Although in 2008 Baseball America projected Venable as an every day starter for the Padres in 2010, some experts questioned whether he would be a long-term solution in center field for the team. Venable started the 2009 season with the Triple-A Portland Beavers, but he was recalled by the Padres on June 3. His father, Max, served as the Beavers' hitting coach in 2009. Following the July 5 trade of Scott Hairston to the Oakland Athletics, Venable shared right field with Kyle Blanks. On July 12 against the San Francisco Giants, he had his first home run of the season in his first career four-hit game. Between July 30 and August 5, he homered in five of seven games. On August 23 against the St. Louis Cardinals, he was involved in a bench-clearing incident when Albert Pujols thought he threw an elbow while being tagged out. In 2009, Venable hit 12 home runs and tallied 38 runs batted in (RBI), while primarily playing right field defensively, with some action in center field.

In 2010, he finished 8th in the National League with 7 triples and 9th with 29 stolen bases. He executed some delayed steals by taking off with the toss back to the mound "when neither infielder is covering second and the catcher is nonchalant with the ball after receiving the pitch." On May 19, Venable moved into the leadoff position in the lineup, and he fell a home run shy of the franchise's first cycle against the Los Angeles Dodgers, going 4-for-5 at the plate after getting a triple in the 1st inning and a double in the third. On June 23, 25 and 27, Venable hit tie-breaking home runs in Padre victories against the Florida Marlins and Tampa Bay Rays. On July 3, he went on the 15-day disabled list due to back problems. On September 29 against the Chicago Cubs, he robbed two potential home runs, from Alfonso Soriano and Aramis Ramírez, on deep fly balls. In the game, he achieved his career-high 10-game hitting streak. He also led National League outfielders with 5 errors. He set new career-highs with 13 home runs and 51 RBI. Again, he was primarily a right fielder, also spending some time in left field and center field.

In 2011, Venable started slowly, hitting only .205 in April and was eventually optioned to the Triple-A Tucson Padres on May 23 before being recalled on June 9. At the time of his demotion, he had no home runs and a .224 batting average in 134 at-bats. He was recalled after going 16-for-58 with 3 doubles, 3 triples, 3 home runs and 3 stolen bases in 14 games. In a minor league game on May 27, he homered twice against the Salt Lake Bees. On July 20, Venable scored 3 runs in the first two innings as the Padres jumped out to a 13–0 lead against the Florida Marlins.

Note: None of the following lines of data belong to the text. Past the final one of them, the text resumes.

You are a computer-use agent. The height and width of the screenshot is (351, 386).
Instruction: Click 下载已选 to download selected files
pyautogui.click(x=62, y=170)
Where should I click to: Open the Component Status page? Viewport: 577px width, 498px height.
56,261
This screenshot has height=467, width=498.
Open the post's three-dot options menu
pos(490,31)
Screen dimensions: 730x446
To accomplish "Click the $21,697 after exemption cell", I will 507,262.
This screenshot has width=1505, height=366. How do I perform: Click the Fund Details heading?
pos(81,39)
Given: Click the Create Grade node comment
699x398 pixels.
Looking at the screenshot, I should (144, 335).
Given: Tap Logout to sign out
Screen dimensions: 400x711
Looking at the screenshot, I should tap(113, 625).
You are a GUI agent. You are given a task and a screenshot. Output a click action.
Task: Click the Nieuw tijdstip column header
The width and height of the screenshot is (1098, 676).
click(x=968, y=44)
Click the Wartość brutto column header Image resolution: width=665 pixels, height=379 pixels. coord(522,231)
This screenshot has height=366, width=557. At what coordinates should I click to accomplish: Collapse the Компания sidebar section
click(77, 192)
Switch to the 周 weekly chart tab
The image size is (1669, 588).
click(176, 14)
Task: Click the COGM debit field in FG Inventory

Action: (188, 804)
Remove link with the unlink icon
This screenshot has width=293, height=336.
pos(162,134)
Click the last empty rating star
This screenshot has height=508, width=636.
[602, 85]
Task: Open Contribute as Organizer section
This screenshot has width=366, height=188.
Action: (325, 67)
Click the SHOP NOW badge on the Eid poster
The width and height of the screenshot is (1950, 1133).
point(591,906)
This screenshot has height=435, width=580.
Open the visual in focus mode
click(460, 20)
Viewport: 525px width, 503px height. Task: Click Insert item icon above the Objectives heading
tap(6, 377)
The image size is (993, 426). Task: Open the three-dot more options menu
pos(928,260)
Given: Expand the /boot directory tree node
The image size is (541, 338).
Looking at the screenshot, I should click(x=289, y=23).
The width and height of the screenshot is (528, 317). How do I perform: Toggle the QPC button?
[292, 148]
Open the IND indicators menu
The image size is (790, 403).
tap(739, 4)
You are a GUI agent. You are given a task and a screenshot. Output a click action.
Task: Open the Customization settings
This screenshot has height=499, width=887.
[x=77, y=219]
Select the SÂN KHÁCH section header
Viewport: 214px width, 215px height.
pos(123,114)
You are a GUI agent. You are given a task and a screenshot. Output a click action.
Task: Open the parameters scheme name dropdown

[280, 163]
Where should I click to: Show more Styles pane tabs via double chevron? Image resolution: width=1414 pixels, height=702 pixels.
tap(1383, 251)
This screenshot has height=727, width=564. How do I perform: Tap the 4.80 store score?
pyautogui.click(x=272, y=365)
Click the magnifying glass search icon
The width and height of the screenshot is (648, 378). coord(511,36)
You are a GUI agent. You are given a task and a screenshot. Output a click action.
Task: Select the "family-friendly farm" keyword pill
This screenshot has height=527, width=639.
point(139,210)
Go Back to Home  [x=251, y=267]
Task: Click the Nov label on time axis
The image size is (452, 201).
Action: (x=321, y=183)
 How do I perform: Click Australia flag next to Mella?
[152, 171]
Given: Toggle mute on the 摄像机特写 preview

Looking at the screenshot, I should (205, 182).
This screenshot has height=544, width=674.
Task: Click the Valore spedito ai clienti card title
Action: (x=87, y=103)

In late July, he missed a few games due to back spasms. On August 10 against the New York Mets, Venable had four hits, again missing the cycle by a home run when he posted a second double in a ninth inning at bat. On August 21, Veneble delivered a leadoff home run and the game-winning bases-loaded walk-off hit on Trevor Hoffman Day. On September 28, he got his first grand slam home run against the Chicago Cubs off of Ryan Dempster. For the season, his totals dropped to 9 home runs and 44 RBI with the Padres, and he again totaled 7 triples, this time finishing 10th in the league. He again played mostly in right field.

====2012–2015====
In 2012, Venable and Chris Denorfia formed a platoon in right field, with Venable getting most of the starts against right-handed pitchers and batting .270 against them. Venable made 80 starts in right, appearing in a then-career-high 148 games for the year. When not starting in right, he made occasional starts in center and left field and pinch hit 26 time. On May 15, Venable had a single, double and triple by the fourth inning against the Washington Nationals, but his 4-hit effort again fell short of the cycle. On May 23, Venable had his sixth career leadoff home run and added a single in the second inning and a double in the fourth against the St. Louis Cardinals. He ended up one hit shy of the cycle for the fifth time, this time lacking a triple. On June 3, Venable suffered a strained oblique muscle and left the game, missing four more games with the injury. Venable finished the year batting .264 with 9 home runs and 45 RBI. He collected 8 triples, finishing 9th in the league, and also committed 7 errors, tied for first among NL outfielders.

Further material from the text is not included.